OpiniónSociedad

¿El liberalismo ha sepultado al cristianismo?

 Por Lisandro Prieto Femenía

“Aquellos que pueden hacerte creer absurdos pueden hacerte cometer atrocidades.” Voltaire, Tratado sobre la tolerancia, 1763.

El catolicismo fue, durante siglos, la columna vertebral de la civilización occidental: su influencia modeló la cultura, la moral y las instituciones occidentales. Sin embargo, con el advenimiento del liberalismo y su progresiva y exitosa hegemonía, el cristianismo ha experimentado una pérdida de relevancia social y política. Pues bien, en la reflexión de hoy intentaremos explorar cómo el liberalismo, con su énfasis en la autonomía individual, el libre mercado y la secularización, desplazó al catolicismo y contribuyó a su ya visible desaparición en el mundo occidental contemporáneo.

Tengamos en cuenta que el liberalismo surgió en la modernidad, como una reacción contra el absolutismo monárquico y el orden social basado en la autoridad eclesiástica. Filósofos como John Locke (1689) defendieron la que hoy se pretende “innovadora” lucha para separar la Iglesia del Estado, argumentando que la religión debía ser una cuestión de conciencia individual, es decir, de índole estrictamente privada.

Por su parte, la Ilustración hizo lo suyo, en tanto movimiento filosófico que promovió el uso de la razón como herramienta principal para comprender el mundo y organizar la sociedad.
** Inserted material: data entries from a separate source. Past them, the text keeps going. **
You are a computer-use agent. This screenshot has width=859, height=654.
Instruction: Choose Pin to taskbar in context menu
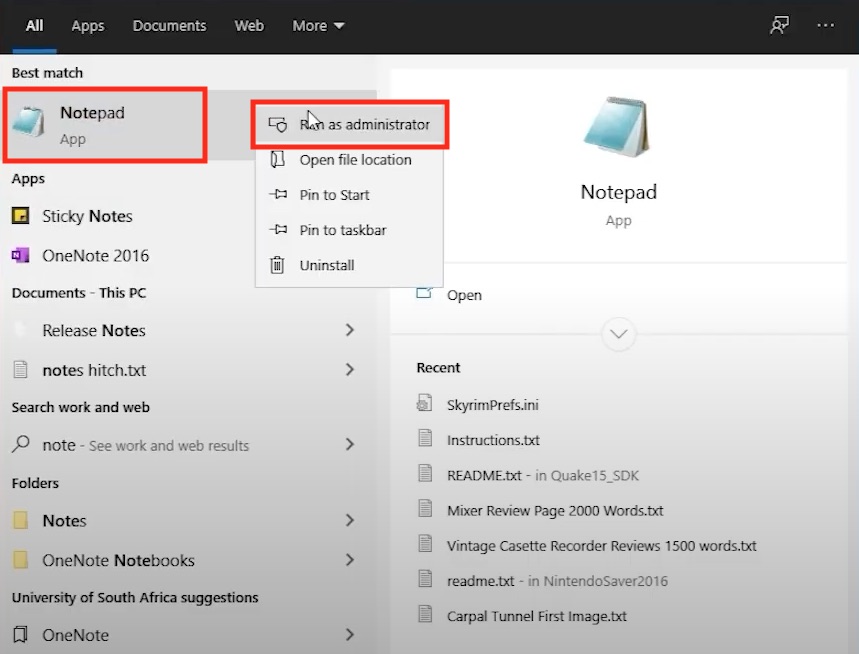(342, 230)
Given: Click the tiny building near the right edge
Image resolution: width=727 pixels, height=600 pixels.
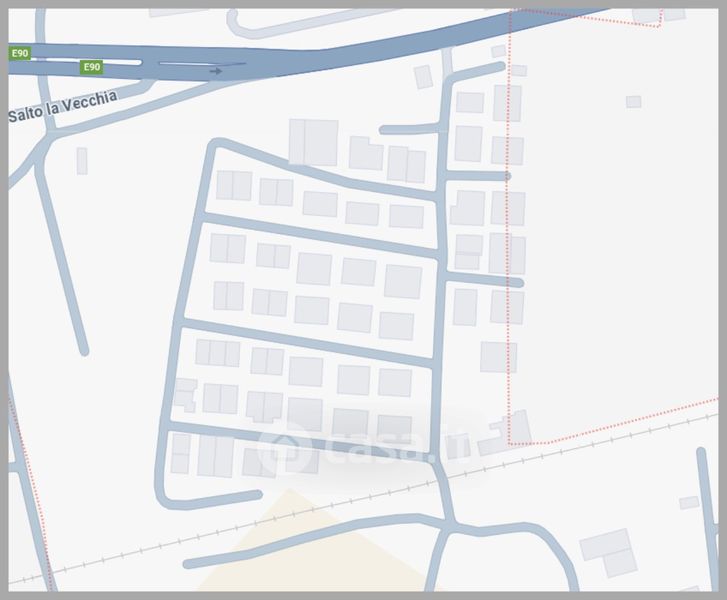Looking at the screenshot, I should pos(689,502).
Este enfoque, principalmente racionalista, entró en conflicto con la visión tradicional de la Iglesia católica, que sostenía la primacía de la fe y la autoridad religiosa. Numerosos pensadores se sumaron a las filas de ataque, pero Voltaire, Rousseau, Montesquieu y Diderot desempeñaron un papel clave en la pretendida (y lograda) erosión del poder eclesiástico de la sociedad europea en particular y de todo occidente, posteriormente, en general.
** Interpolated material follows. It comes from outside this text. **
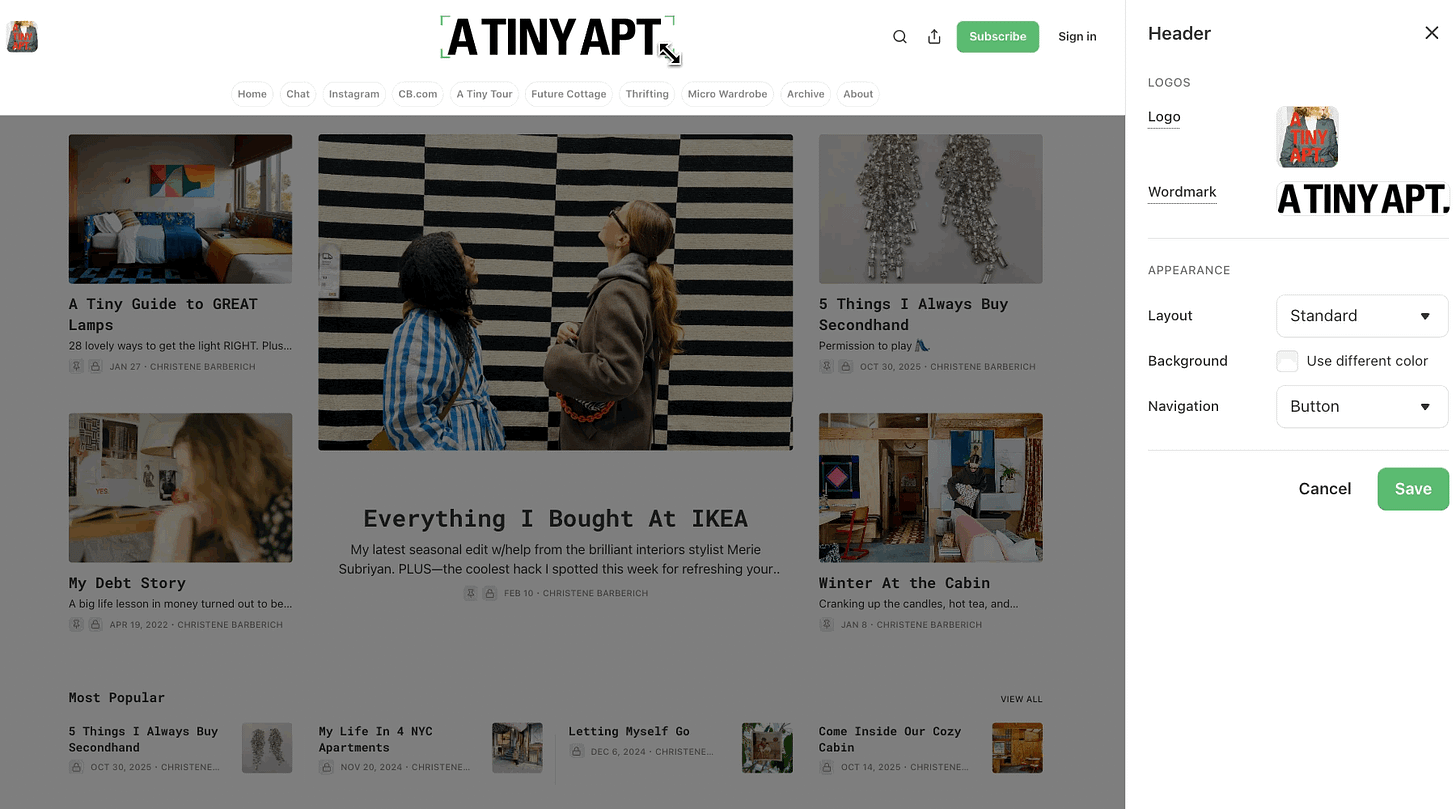Close the Header settings panel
Comencemos, pues, con Voltaire (1694-1778) y su lucha contra el fanatismo religioso, en tanto fue uno de los más feroces críticos de la Iglesia católica. Si bien no era ateo, sostenía una visión deísta que rechazaba las estructuras jerárquicas eclesiásticas y denunciaba, entre tantas cosas, el dogmatismo fanático de la religión. En su obra titulada “Tratado sobre la tolerancia” (1763), Voltaire realizó una aguda crítica a la persecución religiosa y al poder de influencia que la Iglesia tenía sobre la política: consideraba que dicha institución perpetuaba la ignorancia para imponer dogmas incuestionables y controlar la educación. También, creía que la religión debía ser una cuestión estrictamente privada, sin injerencia en la vida política y social. Particularmente en su “Diccionario filosófico” (1764), sus ataques a la Iglesia se hicieron especialmente virulentos, ironizando sobre la hipocresía de los miembros del clero y denunciando sus privilegios de casta.
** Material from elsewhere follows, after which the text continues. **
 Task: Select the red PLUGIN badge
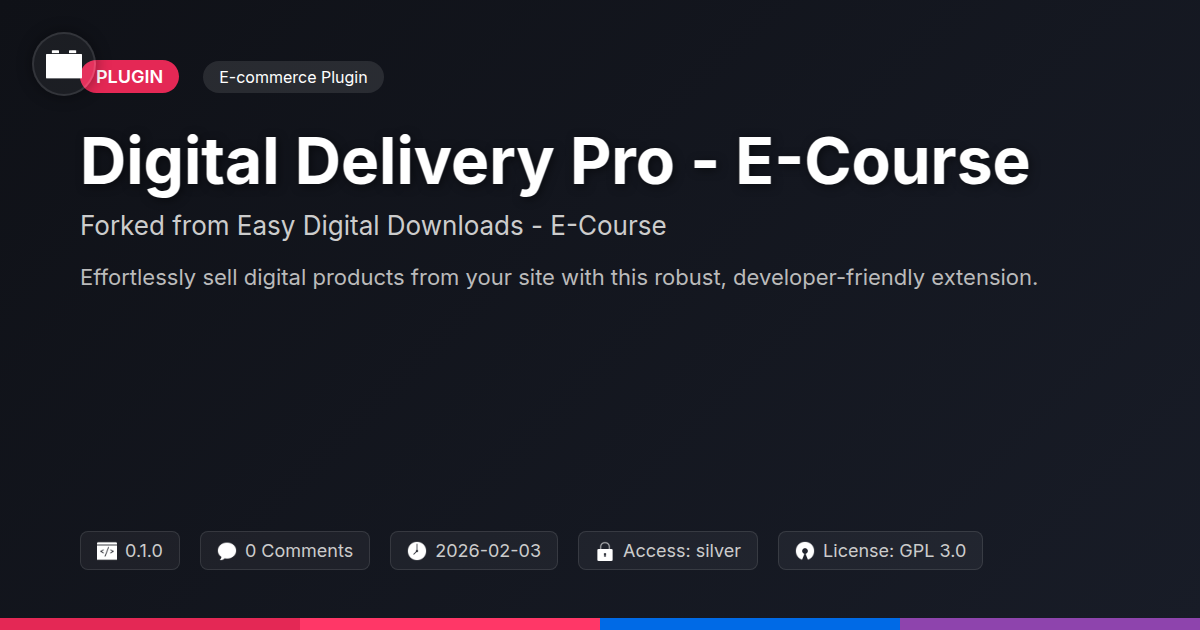(130, 77)
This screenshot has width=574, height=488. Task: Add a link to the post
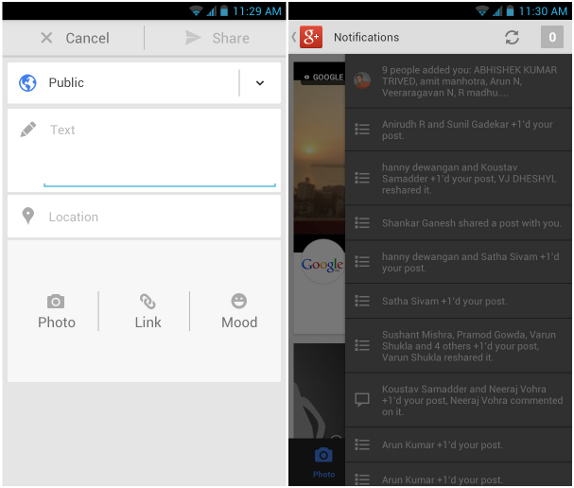point(148,311)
Por su parte, Jean-Jacques Rousseau (1712-1778) tuvo una relación un poco más ambivalente con la religión. Si bien criticó a la Iglesia institucionalizada, reconoció la necesidad de una religión que sostuviera los valores morales de la sociedad. En su obra “El contrato social” (1762) planteó la idea de una “religión civil” que reemplazara a las doctrinas religiosas tradicionales. En este punto, es preciso indicar que para Rousseau, el catolicismo era incompatible con la soberanía popular, porque dividía la lealtad de los ciudadanos entre el Estado y la Iglesia. Por último, en su “Profesión de fe del vicario saboyano” (incluida en “Emilio” en 1762), defendió un deísmo, basado en la moral y el derecho natural, rechazando los dogmas revelados y la autoridad clerical.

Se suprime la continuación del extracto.